Gerrald Massey's Lectures
The Jewish writers and Rabbis with whom I have talked always deny the identity of the Talmudic Jehoshua and the Jesus of the Gospels. "This," observes Rabbi Jechiels, "which has been related to Jehoshua Ben-Perachia and his pupil, contains no reference whatever to him whom the Christians honour as God!" Another Rabbi, Salman Zevi, produced ten reasons for concluding that the Jehoshua of the Talmud was
not he who was afterwards called Jesus of Nazareth. Jesus of Nazareth (and of the Canonical Gospels) was unknown to Justus, to the Jew of Celsus, and to Josephus, the supposed reference to him by the latter being an undoubted forgery. The "blasphemous writings of the Jews about Jesus," as Justin Martyr calls them, always refer to Jehoshua Ben-Pandira, and not to the Jesus of the Gospels. It is Ben-Pandira they mean when they say they have another and a truer account of the birth and life, the wonder-working and death of Jehoshua or Jesus. This repudiation is perfectly honest and soundly based. The only Jesus known to the Jews was Jehoshua Ben-Pandira, who had learnt the arts of magic in Egypt, and who was put to death by them as a sorcerer. This was likewise the only Jesus known to Celsus, the writer of the "True Logos," a work which the Christians managed to get rid of bodily, with so many other of the anti-Christian evidences.
Celsus observes that he was not a pure Word, not a true Logos, but a man who had learned the arts of sorcery in Egypt. So, in the Clementines, it is in the character of Ben-Pandira that Jesus is said to rise again as the magician. But here is the conclusive fact: The Jews know nothing of Jesus, the Christ of the Gospels, as an historical character; and when the Christians of the fourth century trace his pedigree, by the hand of Epiphanius, they are forced to derive their Jesus from Pandira! Epiphanius gives the genealogy of the Canonical Jesus in this wise:--
Jacob, called Pandira, Mary=Joseph--Cleopas, Jesus.
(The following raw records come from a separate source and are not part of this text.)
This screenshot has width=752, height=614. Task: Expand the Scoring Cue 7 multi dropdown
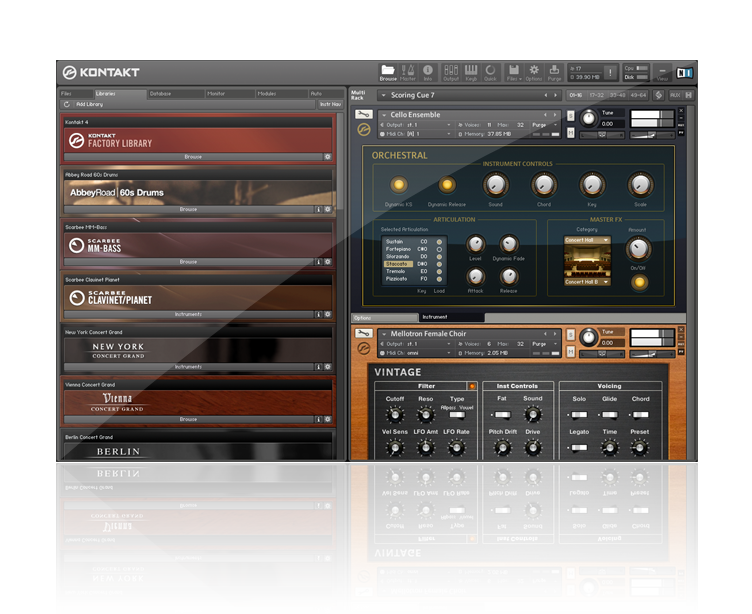383,96
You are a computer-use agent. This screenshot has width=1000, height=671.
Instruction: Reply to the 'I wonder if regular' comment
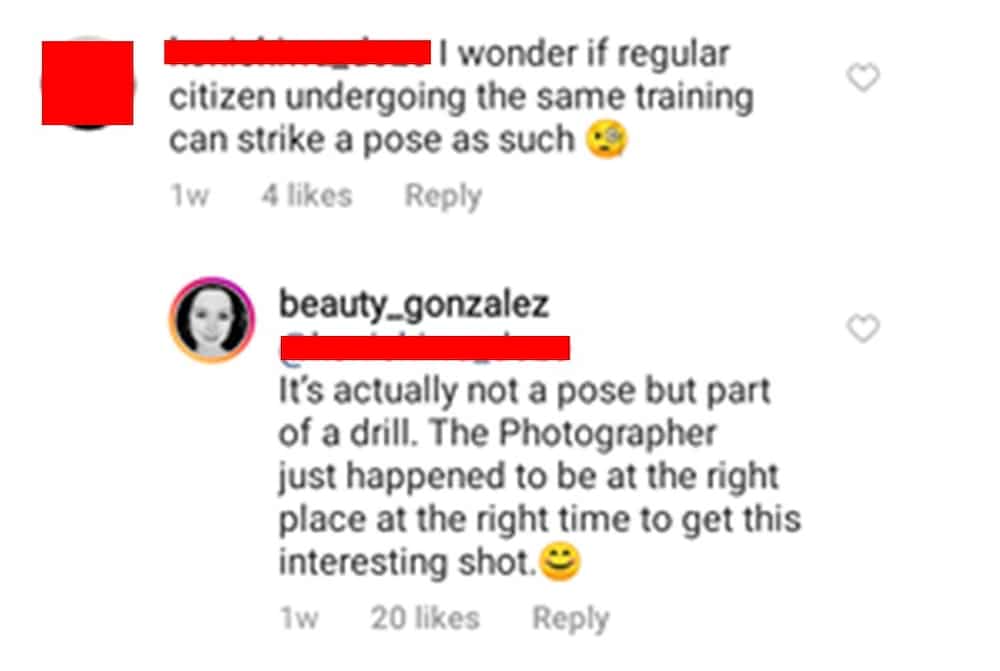pos(443,196)
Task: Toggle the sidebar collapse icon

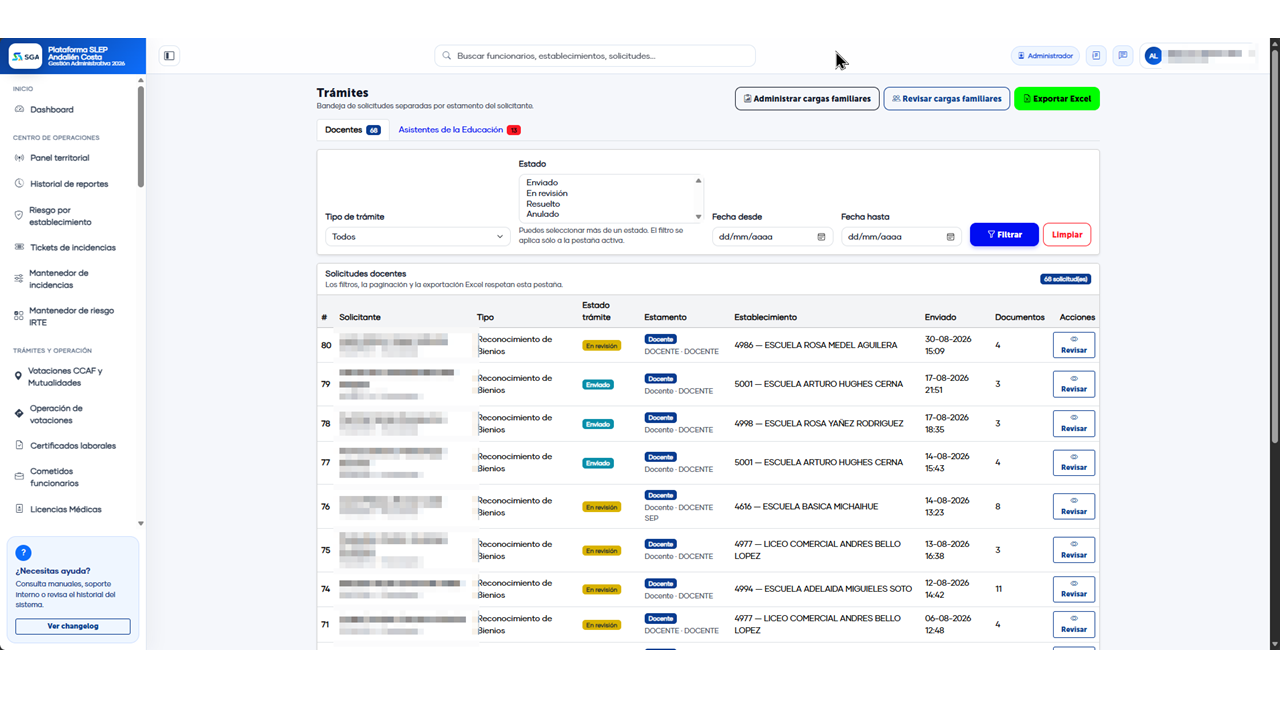Action: [169, 56]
This proves that in the fourth century the pedigree of Jesus was traced to Pandira, the father of that Jehoshua who was the pupil of Ben-Perachia, and who becomes one of the magicians in Egypt, and who was crucified as a magician on the eve of the Passover by the Jews, in the time of Queen Alexandra, who had ceased to reign in the year 70 B.C.--the Jesus, therefore, who lived and died more than a century too soon.
Thus, the Jews do not identify Jehoshua Ben-Pandira with the Gospel Jesus, of whom they, his supposed contemporaries, know nothing, but protest against the assumption as an impossibility; whereas the Christians
do identify their Jesus as the descendant of Pandira. It was he or nobody; yet he was neither the son of Joseph
nor the Virgin Mary, nor was he crucified at Jerusalem.
It is not the Jews, then, but the Christians, who fuse two supposed historic characters into one! There being but one history acknowledged or known on either side, it follows that the Jesus of the Gospels is the Jehoshua of the Talmud, or is not at all, as a Person. This shifts the historic basis altogether; it antedates the human history by more than a hundred years, and it at once destroys the historic character of the Gospels, together with that of any other personal Jesus than Ben-Pandira. In short, the Jewish history of the matter will be found to corroborate the mythical. As Epiphanius knew of no other historical Jesus than the descendant of Pandira, it is possible that this is the Jesus whose tradition is reported by Irenæus.